Ärzte sind keine Banker. Sie haben den Eid des Hippokrates geschworen.
Ärzte sind ganz normale Menschen, wie Sie und ich. Und wo es mehr Geld zu holen gibt, da holt man sich das Geld.
Müssen wir mit noch mehr Korruption rechnen, weil die Kommerzialisierung weiter geht?
Das muss nicht zwangsläufig so werden. Die Frage ist, wie die Standesorganisationen das Problem in den Griff bekommen. Die Ärztekammern sind aufgeschreckt und werden in Zukunft sicherlich mehr aufpassen.
Die CDU hat ein Korruptionsgesetz ins Gespräch gebracht.
Ob das greift, weiß ich nicht. Aber es gibt immer Lücken, wo es Gesetze gibt. Auch in den jetzt bekannt gewordenen Fällen wurden Leistungen abgerechnet, die nicht erbracht oder überhonoriert wurden. Solche Möglichkeiten wird es wohl immer geben. In den medizinischen Versorgungszentren eröffnen sich neue Formen der Zusammenarbeit mit nichtärztlichen Berufen. Orthopäden können mit Physiotherapeuten kooperieren, Augenärzte mit Optikern. Da wird es immer möglich sein, dass mehr Geld fließt, als fließen müsste.
Sie sind im Verein demokratischer Ärztinnen und Ärzte um Veränderung bemüht. Mit Erfolg?
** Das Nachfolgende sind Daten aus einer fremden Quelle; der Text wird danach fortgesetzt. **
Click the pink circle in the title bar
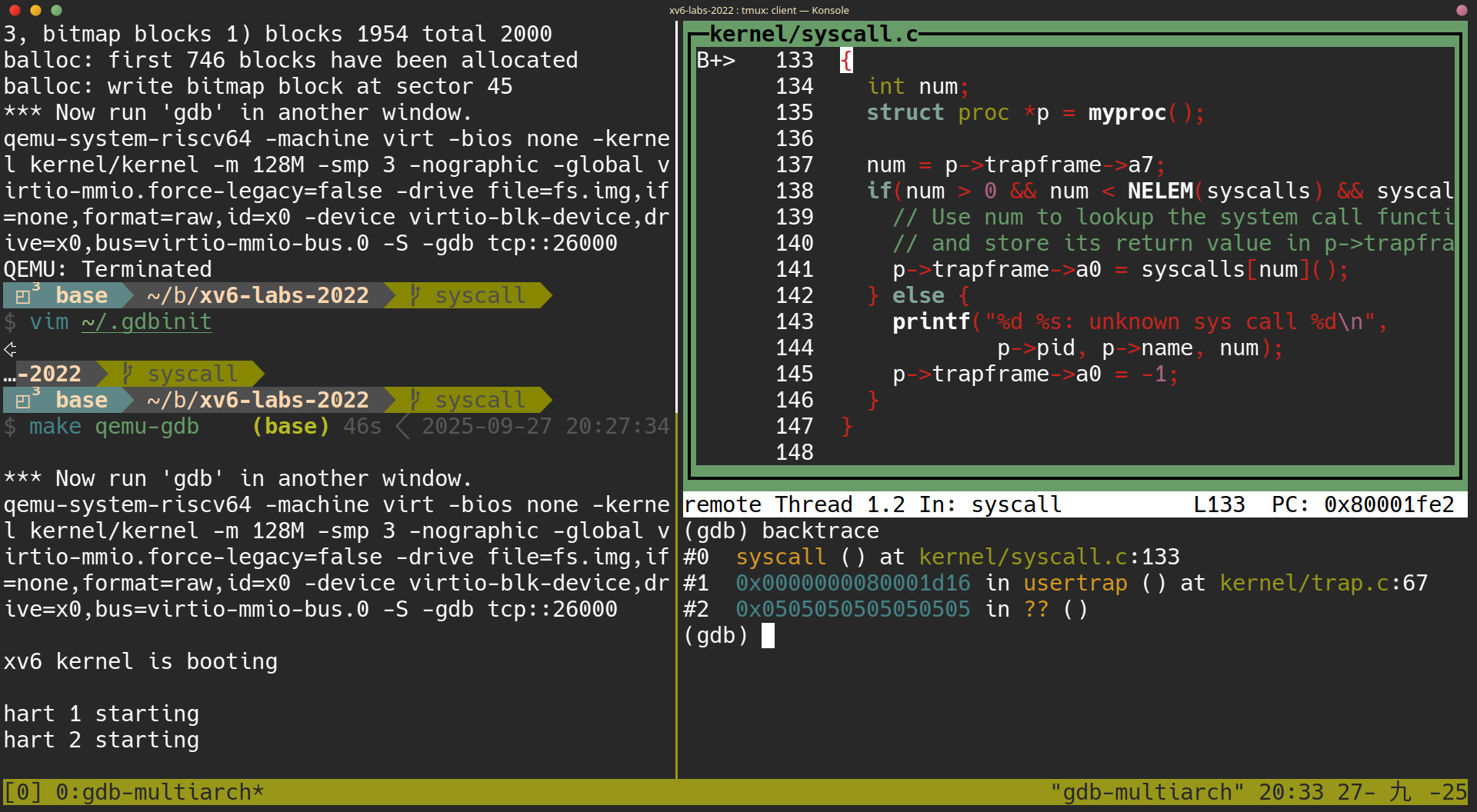This screenshot has height=812, width=1477. 1461,10
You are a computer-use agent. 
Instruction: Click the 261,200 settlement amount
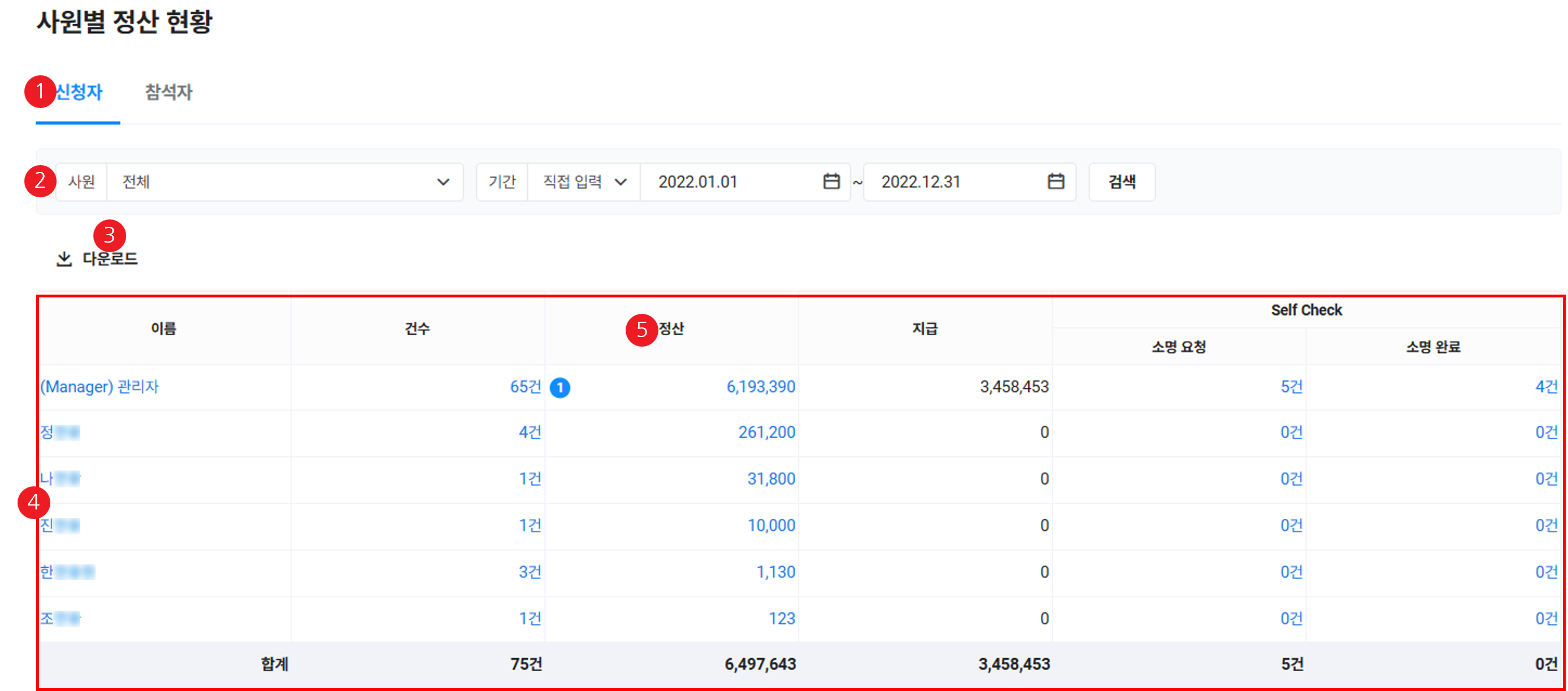[x=766, y=433]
Wir merken zunehmend, dass man sich für unsere Vorschläge interessiert. Auch der Ärztekammerpräsident spricht ja sehr offen von der Kommerzialisierung des Gesundheitswesens. Er zieht andere Konsequenzen als wir. Aber im Prinzip sieht er auch, dass es nicht gut ist, wenn Geld zwischen den Arzt und die Patienten tritt.